**Stated task**
Swap each "How do I perform" in the material below for "What should I do to" and leave everything else untouched.

(Rows of pointing data)

□ □ □ □ □

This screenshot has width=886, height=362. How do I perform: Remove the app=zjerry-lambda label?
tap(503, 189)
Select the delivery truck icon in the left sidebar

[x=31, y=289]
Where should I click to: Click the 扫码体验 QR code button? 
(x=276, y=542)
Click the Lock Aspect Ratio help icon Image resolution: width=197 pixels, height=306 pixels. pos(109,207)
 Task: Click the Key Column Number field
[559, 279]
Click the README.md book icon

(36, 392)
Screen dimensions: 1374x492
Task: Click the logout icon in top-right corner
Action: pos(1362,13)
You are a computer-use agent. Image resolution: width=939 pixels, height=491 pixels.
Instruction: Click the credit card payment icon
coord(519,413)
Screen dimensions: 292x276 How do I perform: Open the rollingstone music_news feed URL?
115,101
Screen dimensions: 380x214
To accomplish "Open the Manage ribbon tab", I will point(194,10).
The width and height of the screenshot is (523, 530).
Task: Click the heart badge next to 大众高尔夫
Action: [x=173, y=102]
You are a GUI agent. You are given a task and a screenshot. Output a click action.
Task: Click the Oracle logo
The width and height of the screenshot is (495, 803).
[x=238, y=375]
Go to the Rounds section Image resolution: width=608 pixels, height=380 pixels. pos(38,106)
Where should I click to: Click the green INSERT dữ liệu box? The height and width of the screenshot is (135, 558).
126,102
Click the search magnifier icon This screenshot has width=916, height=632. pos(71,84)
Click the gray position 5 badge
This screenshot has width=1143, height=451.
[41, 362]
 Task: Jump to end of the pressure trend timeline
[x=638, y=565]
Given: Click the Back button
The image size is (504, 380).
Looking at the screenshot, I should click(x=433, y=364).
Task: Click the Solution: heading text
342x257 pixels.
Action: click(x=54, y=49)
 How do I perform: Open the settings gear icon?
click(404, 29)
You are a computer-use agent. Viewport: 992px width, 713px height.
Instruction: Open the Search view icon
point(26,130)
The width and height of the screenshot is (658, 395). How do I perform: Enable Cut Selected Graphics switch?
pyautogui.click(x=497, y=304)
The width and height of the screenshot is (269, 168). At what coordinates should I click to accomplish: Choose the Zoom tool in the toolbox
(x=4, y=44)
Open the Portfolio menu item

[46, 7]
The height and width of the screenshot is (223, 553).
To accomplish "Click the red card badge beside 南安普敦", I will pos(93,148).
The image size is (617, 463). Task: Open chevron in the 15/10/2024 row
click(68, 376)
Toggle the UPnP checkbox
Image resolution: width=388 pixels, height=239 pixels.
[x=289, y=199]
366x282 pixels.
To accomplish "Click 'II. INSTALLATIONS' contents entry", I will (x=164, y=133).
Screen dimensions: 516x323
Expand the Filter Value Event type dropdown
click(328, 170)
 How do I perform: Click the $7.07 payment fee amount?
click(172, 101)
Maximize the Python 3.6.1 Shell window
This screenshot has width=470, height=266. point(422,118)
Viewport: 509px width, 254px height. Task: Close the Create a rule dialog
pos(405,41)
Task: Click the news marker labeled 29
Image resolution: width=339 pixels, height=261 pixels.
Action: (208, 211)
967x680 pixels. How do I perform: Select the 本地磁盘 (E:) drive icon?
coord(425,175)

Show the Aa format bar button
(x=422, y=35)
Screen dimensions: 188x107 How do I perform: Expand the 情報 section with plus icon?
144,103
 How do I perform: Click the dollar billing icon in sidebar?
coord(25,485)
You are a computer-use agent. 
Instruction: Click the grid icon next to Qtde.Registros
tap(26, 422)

□ □ □ □ □

**Exercise response**
This screenshot has width=886, height=362. What should I do to: Remove the app=zjerry-lambda label?
tap(503, 189)
Select the delivery truck icon in the left sidebar

[x=31, y=289]
Where should I click to: Click the 扫码体验 QR code button? 
(x=276, y=542)
Click the Lock Aspect Ratio help icon Image resolution: width=197 pixels, height=306 pixels. pos(109,207)
 Task: Click the Key Column Number field
[559, 279]
Click the README.md book icon

(36, 392)
Screen dimensions: 1374x492
Task: Click the logout icon in top-right corner
Action: pos(1362,13)
You are a computer-use agent. Image resolution: width=939 pixels, height=491 pixels.
Instruction: Click the credit card payment icon
coord(519,413)
Screen dimensions: 292x276 What should I do to: Open the rollingstone music_news feed URL?
115,101
Screen dimensions: 380x214
To accomplish "Open the Manage ribbon tab", I will point(194,10).
The width and height of the screenshot is (523, 530).
Task: Click the heart badge next to 大众高尔夫
Action: [x=173, y=102]
You are a GUI agent. You are given a task and a screenshot. Output a click action.
Task: Click the Oracle logo
The width and height of the screenshot is (495, 803).
[x=238, y=375]
Go to the Rounds section Image resolution: width=608 pixels, height=380 pixels. pos(38,106)
Where should I click to: Click the green INSERT dữ liệu box? The height and width of the screenshot is (135, 558).
126,102
Click the search magnifier icon This screenshot has width=916, height=632. pos(71,84)
Click the gray position 5 badge
This screenshot has width=1143, height=451.
[41, 362]
 Task: Jump to end of the pressure trend timeline
[x=638, y=565]
Given: Click the Back button
The image size is (504, 380).
Looking at the screenshot, I should click(x=433, y=364).
Task: Click the Solution: heading text
342x257 pixels.
Action: click(x=54, y=49)
 What should I do to: Open the settings gear icon?
click(404, 29)
You are a computer-use agent. Viewport: 992px width, 713px height.
Instruction: Open the Search view icon
point(26,130)
The width and height of the screenshot is (658, 395). What should I do to: Enable Cut Selected Graphics switch?
pyautogui.click(x=497, y=304)
The width and height of the screenshot is (269, 168). At what coordinates should I click to accomplish: Choose the Zoom tool in the toolbox
(x=4, y=44)
Open the Portfolio menu item

[46, 7]
The height and width of the screenshot is (223, 553).
To accomplish "Click the red card badge beside 南安普敦", I will pos(93,148).
The image size is (617, 463). Task: Open chevron in the 15/10/2024 row
click(68, 376)
Toggle the UPnP checkbox
Image resolution: width=388 pixels, height=239 pixels.
[x=289, y=199]
366x282 pixels.
To accomplish "Click 'II. INSTALLATIONS' contents entry", I will (x=164, y=133).
Screen dimensions: 516x323
Expand the Filter Value Event type dropdown
click(328, 170)
 What should I do to: Click the $7.07 payment fee amount?
click(172, 101)
Maximize the Python 3.6.1 Shell window
This screenshot has width=470, height=266. point(422,118)
Viewport: 509px width, 254px height. Task: Close the Create a rule dialog
pos(405,41)
Task: Click the news marker labeled 29
Image resolution: width=339 pixels, height=261 pixels.
Action: (208, 211)
967x680 pixels. What should I do to: Select the 本地磁盘 (E:) drive icon?
coord(425,175)

Show the Aa format bar button
(x=422, y=35)
Screen dimensions: 188x107 What should I do to: Expand the 情報 section with plus icon?
144,103
 What should I do to: Click the dollar billing icon in sidebar?
coord(25,485)
You are a computer-use agent. 
Instruction: Click the grid icon next to Qtde.Registros
tap(26, 422)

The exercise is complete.